She looked at him and asked in surprise:
Her eyes made Gabriel feel awkward. He shrugged his shoulders and said:
‘How do I know? To see him, perhaps.’
She looked away from him along the shaft of light towards the window in silence.
‘He is dead,’ she said at length. ‘He died when he was only seventeen. Isn’t it a terrible thing to die so young as that?’
‘What was he?’ asked Gabriel, still ironically.
‘He was in the gasworks,’ she said.
Gabriel felt humiliated by the failure of his irony and by the evocation of this figure from the dead, a boy in the gasworks. While he had been full of memories of their secret life together, full of tenderness and joy and desire, she had been comparing him in her mind with another. A shameful consciousness of his own person assailed him. He saw himself as a ludicrous figure, acting as a penny-boy for his aunts, a nervous, well-meaning sentimentalist, orating to vulgarians and idealising his own clownish lusts, the pitiable fatuous fellow he had caught a glimpse of in the mirror. Instinctively he turned his back more to the light lest she might see the shame that burned upon his forehead.
He tried to keep up his tone of cold interrogation, but his voice when he spoke was humble and indifferent.
‘I suppose you were in love with this Michael Furey, Gretta,’ he said.
‘I was great with him at that time,’ she said.
Her voice was veiled and sad. Gabriel, feeling now how vain it would be to try to lead her whither he had purposed, caressed one of her hands and said, also sadly:
‘And what did he die of so young, Gretta? Consumption, was it?’
‘I think he died for me,’ she answered.
A vague terror seized Gabriel at this answer, as if, at that hour when he had hoped to triumph, some impalpable and vindictive being was coming against him, gathering forces against him in its vague world. But he shook himself free of it with an effort of reason and continued to caress her hand. He did not question her again, for he felt that she would tell him of herself. Her hand was warm and moist: it did not respond to his touch, but he continued to caress it just as he had caressed her first letter to him that spring morning.
‘It was in the winter,’ she said, ‘about the beginning of the winter when I was going to leave my grandmother’s and come up here to the convent. And he was ill at the time in his lodgings in Galway and wouldn’t be let out, and his people in Oughterard were written to. He was in decline, they said, or something like that. I never knew rightly.’
She paused for a moment and sighed.
‘Poor fellow,’ she said. ‘He was very fond of me and he was such a gentle boy. We used to go out together, walking, you know, Gabriel, like the way they do in the country. He was going to study singing only for his health. He had a very good voice, poor Michael Furey.’
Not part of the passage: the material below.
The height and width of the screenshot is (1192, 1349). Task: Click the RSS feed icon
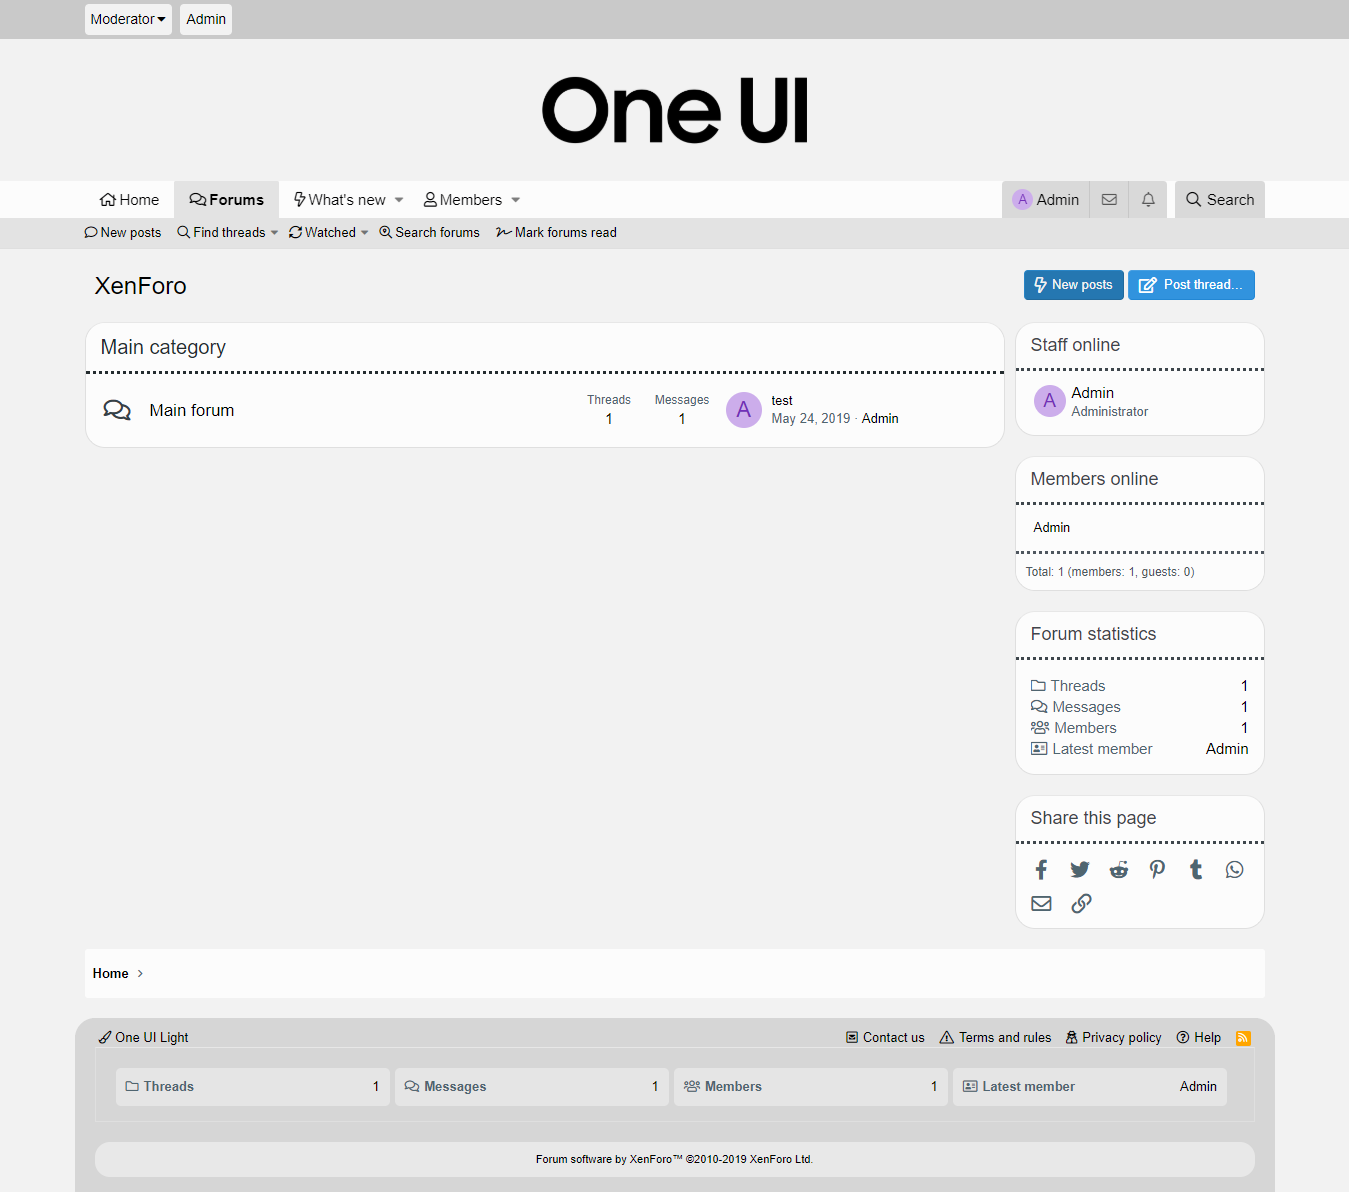coord(1243,1038)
‘Well; and then?’ asked Gabriel.
‘And then when it came to the time for me to leave Galway and come up to the convent he was much worse and I wouldn’t be let see him, so I wrote him a letter saying I was going up to Dublin and would be back in the summer, and hoping he would be better then.’
She paused for a moment to get her voice under control, and then went on:
‘Then the night before I left, I was in my grandmother’s house in Nuns’ Island, packing up, and I heard gravel thrown up against the window. The window was so wet I couldn’t see, so I ran downstairs as I was and slipped out the back into the garden and there was the poor fellow at the end of the garden, shivering.’
‘And did you not tell him to go back?’ asked Gabriel.
‘I implored of him to go home at once and told him he would get his death in the rain. But he said he did not want to live. I can see his eyes as well as well! He was standing at the end of the wall where there was a tree.’
‘And did he go home?’ asked Gabriel.
‘Yes, he went home. And when I was only a week in the convent he died and he was buried in Oughterard, where his people came from. O, the day I heard that, that he was dead!’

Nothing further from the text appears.